Brunel 200 Newsletter

Issue 1 Winter 2006

logos of Brunel 200, First Great Western, Discovery Channel

Brunel 200

When a few people began to discuss, four years ago, the possibility of having a major celebration of the life and work of Isambard Kingdom Brunel in 2006, his bicentennial year, I doubt that any of them would have been able to predict what would result.

This newsletter tells you about some of the many projects that are planned. With a launch in April, major exhibitions in At-Bristol, ss Great Britain and Bristol’s City Museum and Art Gallery, education projects that aim to reach every Bristol child, a graphic biography of Brunel’s life that will have a first print run of 100,000copies, and activities extending to the whole of the South West, 2006 will be a year to remember. On top of this will be the first ever South West Great Reading Adventure, Around the World in Eighty Days.

Brunel 200 for us is a celebration of a man, his work and the achievements of the past, as well as being about the future of Bristol and the South West. The inspiration that Brunel offers will help us create the new Brunels. That is why we are launching our own call for 200 Ideas for Bristol as part of Brunel 200. Let us have your views on how Bristol should develop – from the small scheme to the large, from the fun to the serious.

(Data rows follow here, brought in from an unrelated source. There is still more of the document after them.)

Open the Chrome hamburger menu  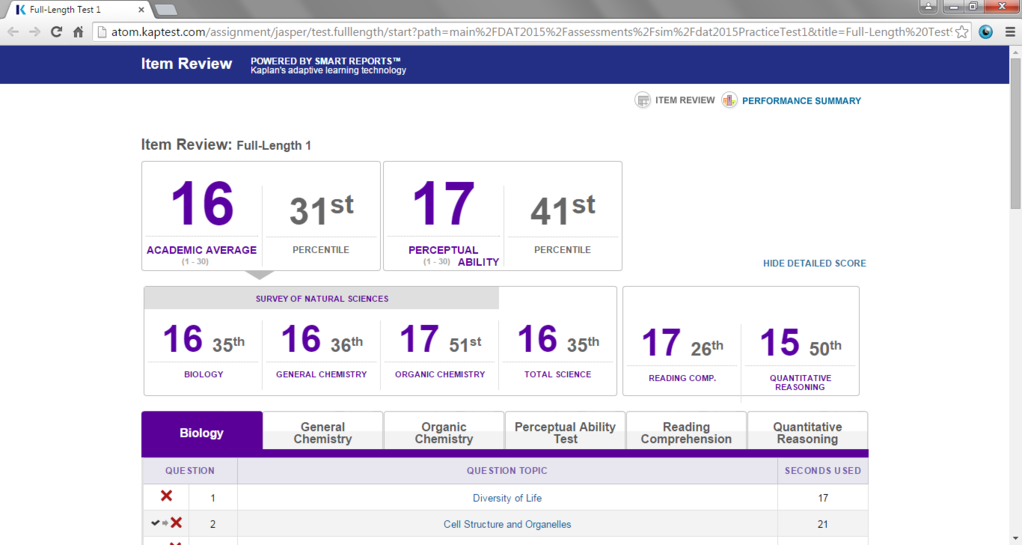1008,32
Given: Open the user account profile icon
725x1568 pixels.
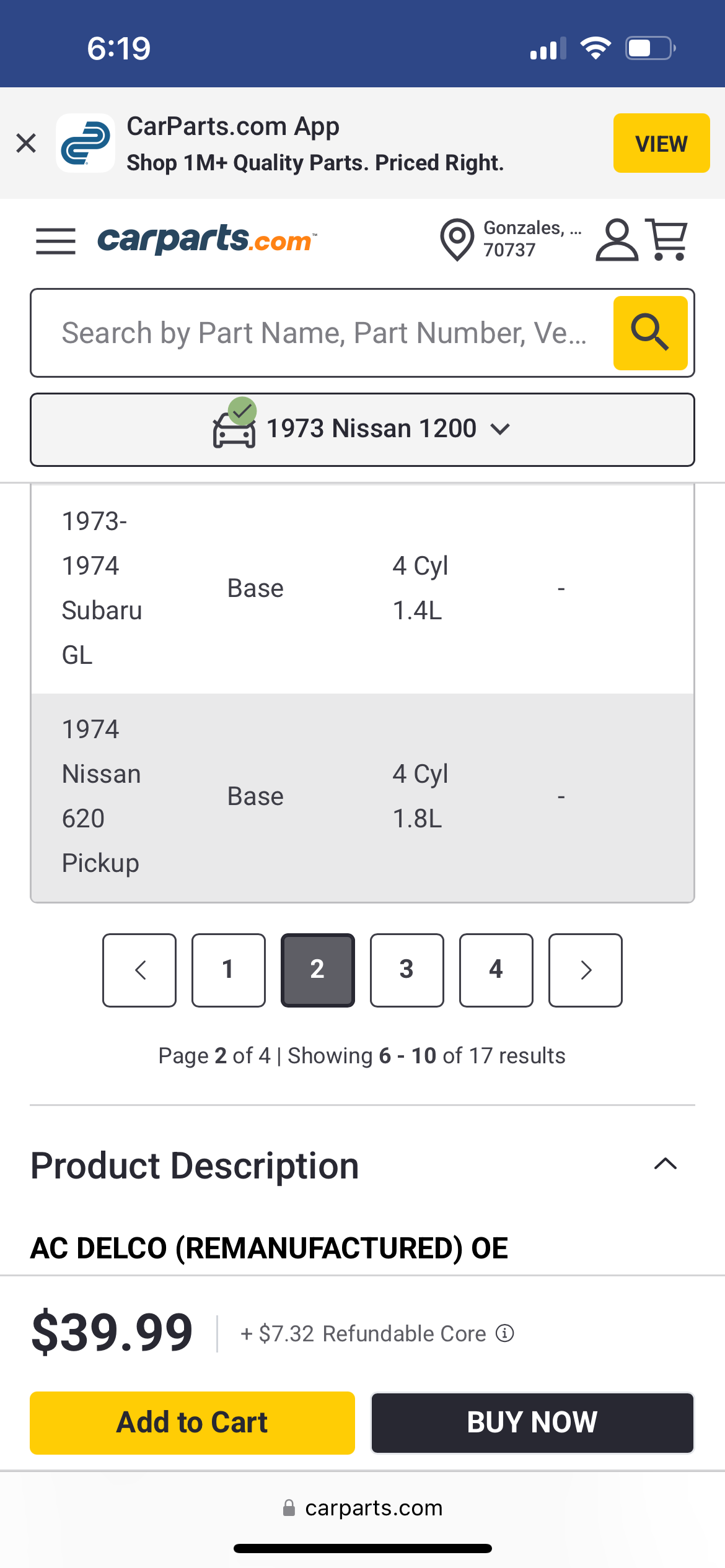Looking at the screenshot, I should click(616, 239).
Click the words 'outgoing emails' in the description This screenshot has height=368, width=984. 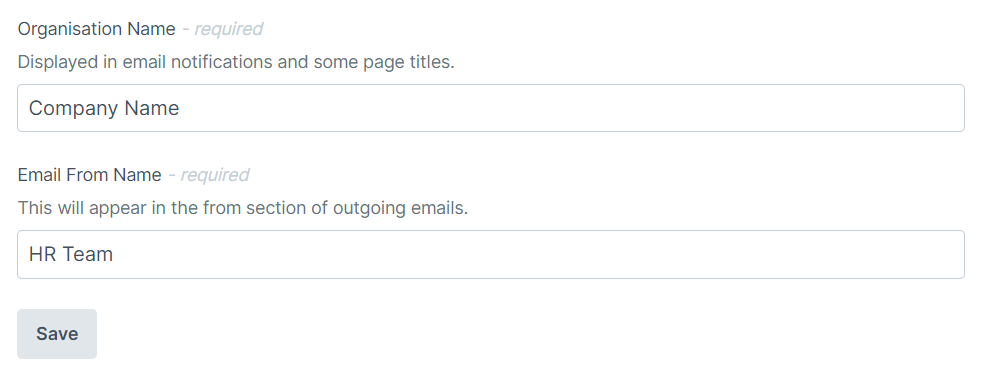click(400, 208)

2006 is going to be a wonderful year. We’ve all been inspired by the vision and work of Brunel and his contemporaries. Book the dates in your diary now and look out for updates as we move towards the launch.

Leslie Perrin

Chair, Brunel 200

Brunel 200 Birthday Weekend Launch in Bristol

Brunel 200 starts in Bristol on 8 April 2006 with an open air party featuring music, dance, processions, and, as the stunning highlight, the switching on of the new lights at the Clifton Suspension Bridge followed by the best firework display the city has ever seen. The new illuminations, designed by international architectural lighting specialists Pinniger & Partners, will wash the full structure of the bridge with gentle light so the details of the chains, lattice work, towers and abutments will be visible in the dark.

The arts programme will include a new piece of music inspired by the bridge written by Bristol-based jazz musician Andy Sheppard which Andy will perform with 200 saxophonists. They are joined by Bristol Brass Band, Bristol Choral Society, and an extract from the community play being developed by acta celebrating the life and achievements of Brunel which will be performed later in April at the Bristol Industrial Museum. Among the participants will be Misfits Theatre Company and 100 children from four local primary schools.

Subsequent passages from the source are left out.